Na Rússia medieval, do início do século XV, Andrei Rublev, um monge pintor de ícones é escolhido para criar os afrescos da Catedral da Anunciação, no Kremlin. Ao longo da missão, ele é confrontado com as violências do mundo, questiona a própria fé e ao salvar uma jovem, termina matando seu agressor. Depois de ano recluso em silêncio, Rublev será despertado pela crença de um jovem obstinado.

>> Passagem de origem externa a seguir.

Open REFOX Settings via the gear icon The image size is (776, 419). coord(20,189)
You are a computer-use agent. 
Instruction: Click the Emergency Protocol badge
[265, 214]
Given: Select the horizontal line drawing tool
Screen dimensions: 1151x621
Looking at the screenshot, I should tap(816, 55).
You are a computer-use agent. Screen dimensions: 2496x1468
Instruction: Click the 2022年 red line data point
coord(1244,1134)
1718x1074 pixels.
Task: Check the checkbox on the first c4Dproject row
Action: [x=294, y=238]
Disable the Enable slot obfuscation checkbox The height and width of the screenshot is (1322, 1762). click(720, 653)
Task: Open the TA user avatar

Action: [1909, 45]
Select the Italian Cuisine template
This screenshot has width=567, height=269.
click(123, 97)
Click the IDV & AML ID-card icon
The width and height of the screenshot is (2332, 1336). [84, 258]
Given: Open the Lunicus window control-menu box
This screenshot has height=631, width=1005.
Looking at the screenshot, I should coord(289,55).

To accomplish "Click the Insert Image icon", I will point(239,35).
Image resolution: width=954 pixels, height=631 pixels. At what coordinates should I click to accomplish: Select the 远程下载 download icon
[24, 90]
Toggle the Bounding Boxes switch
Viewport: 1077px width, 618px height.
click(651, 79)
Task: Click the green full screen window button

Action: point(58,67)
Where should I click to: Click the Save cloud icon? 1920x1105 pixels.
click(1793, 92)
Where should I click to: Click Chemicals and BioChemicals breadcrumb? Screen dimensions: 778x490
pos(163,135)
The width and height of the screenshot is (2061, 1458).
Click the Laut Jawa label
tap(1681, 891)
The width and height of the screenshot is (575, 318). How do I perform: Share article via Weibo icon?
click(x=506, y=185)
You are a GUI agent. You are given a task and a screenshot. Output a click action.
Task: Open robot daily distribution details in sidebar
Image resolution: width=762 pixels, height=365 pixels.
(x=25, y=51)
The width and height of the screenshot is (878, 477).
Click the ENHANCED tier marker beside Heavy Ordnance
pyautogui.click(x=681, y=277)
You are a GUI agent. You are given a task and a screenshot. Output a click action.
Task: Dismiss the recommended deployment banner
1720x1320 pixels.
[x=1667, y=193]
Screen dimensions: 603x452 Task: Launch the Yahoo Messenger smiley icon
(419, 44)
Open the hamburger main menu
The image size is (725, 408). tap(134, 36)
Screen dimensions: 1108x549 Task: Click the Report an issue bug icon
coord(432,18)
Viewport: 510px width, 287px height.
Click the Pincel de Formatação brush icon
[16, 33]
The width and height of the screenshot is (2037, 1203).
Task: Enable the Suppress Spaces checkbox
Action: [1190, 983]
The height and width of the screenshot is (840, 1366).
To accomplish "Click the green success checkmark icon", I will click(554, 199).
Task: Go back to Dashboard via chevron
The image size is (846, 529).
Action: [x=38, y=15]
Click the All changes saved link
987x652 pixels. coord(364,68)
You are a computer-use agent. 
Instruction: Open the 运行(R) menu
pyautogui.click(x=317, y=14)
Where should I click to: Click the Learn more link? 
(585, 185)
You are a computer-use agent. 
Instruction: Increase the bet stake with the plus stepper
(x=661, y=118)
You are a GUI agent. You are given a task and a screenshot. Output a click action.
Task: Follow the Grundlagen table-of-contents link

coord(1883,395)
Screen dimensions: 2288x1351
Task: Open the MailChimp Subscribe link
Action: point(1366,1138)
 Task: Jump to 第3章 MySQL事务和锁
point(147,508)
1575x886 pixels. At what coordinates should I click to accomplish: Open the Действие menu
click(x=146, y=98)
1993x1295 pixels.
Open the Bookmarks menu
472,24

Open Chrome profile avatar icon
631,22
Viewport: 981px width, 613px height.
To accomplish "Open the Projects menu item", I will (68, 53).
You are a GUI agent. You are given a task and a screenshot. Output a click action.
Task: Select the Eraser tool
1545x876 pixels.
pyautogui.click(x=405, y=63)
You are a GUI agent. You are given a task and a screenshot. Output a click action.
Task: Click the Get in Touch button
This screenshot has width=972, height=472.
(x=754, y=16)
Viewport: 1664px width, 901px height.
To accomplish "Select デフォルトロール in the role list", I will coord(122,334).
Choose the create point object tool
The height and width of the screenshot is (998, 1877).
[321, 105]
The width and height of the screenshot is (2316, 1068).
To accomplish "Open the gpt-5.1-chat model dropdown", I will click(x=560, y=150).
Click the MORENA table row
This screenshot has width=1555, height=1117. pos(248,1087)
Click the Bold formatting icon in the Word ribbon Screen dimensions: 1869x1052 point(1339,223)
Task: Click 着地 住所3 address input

Andrei Rublev e a arte como redentora do mundo perverso sob os auspícios da igreja ortodoxa russa


Texto de Marco Fialho

"Em muita sabedoria, há muito sofrimento, aquele que aumenta sua sabedoria, aumenta seu sofrimento" Teófanes, artista grego, mestre de Andrei Rublev

"Andrei Rublev" (1966), é o segundo longa-metragem de Andrei Tarkovski, onde nota-se um esforço imenso do diretor em trilhar por um caminho mais autoral (aqui entendido como desenvolvimento de elementos estilísticos próprios). Se o resultado em si ainda não é pleno, pois há um quê de irregular na proposta de Tarkovski, um desequilíbrio entre enfoque no personagem e na contextualização, "Andrei Rublev" ainda assim é uma obra vigorosa, de grande fôlego. Talvez o tamanho mesmo da produção possa ser considerado uma dificuldade a mais, já que algumas cenas épicas de batalha são realizadas, o que sacrifica o intimismo em alguns momentos, que é o traço mais pungente dos filmes do diretor. Mas o que pode ser dito no geral de "Andrei Rublev", de sua essência? Para mim, a obra traz como reflexão um elemento que é caro ao universo de Tarkovski, o de questionar ou abordar o papel da arte no mundo, tratando-se aqui esse mundo (o medieval russo) como o mais adverso possível para a eclosão de qualquer tipo de beleza.

Talvez por "Andrei Rublev" ter quase quatro horas de duração haja uma expectativa para que o filme trilhe por um caminho nitidamente biográfico ou até mesmo que o processo de trabalho do artista tenha um destaque na história. Tarkovski frustra quem espera assistir a essas ambas perspectivas e realiza uma obra voltada para discutir a própria sociedade russa por meio de Andrei Rublev. Mais à frente no texto vamos nos deter em como Tarkovski introduz a obra de Rublev no filme. 


Majoritariamente, a base das discussões no filme são as religiosas, elas perpassam todo o filme, além dos episódios da invasão dos povos tártaros em território russo. Há uma preocupação em discutir aspectos ideológicos intrínsecos à cultura russa, de uma religiosidade que ditava os rumos da Rússia do início do século XV. Interessante a inclusão dos rituais pagãos que ocorrem nas florestas, como contraponto à religiosidade oficial, como mais um elemento a expandir o espectro religioso popular, mas tudo acaba com a chegada da repressão da igreja ortodoxa. Tarkovski divide o filme em capítulos, que por sua vez, se subdividem nas estações climáticas do ano. Esses capítulos, de certo, pouco ajudam a organizar o todo filmado, apenas servem para ordenar a passagem do tempo ao longo da história.        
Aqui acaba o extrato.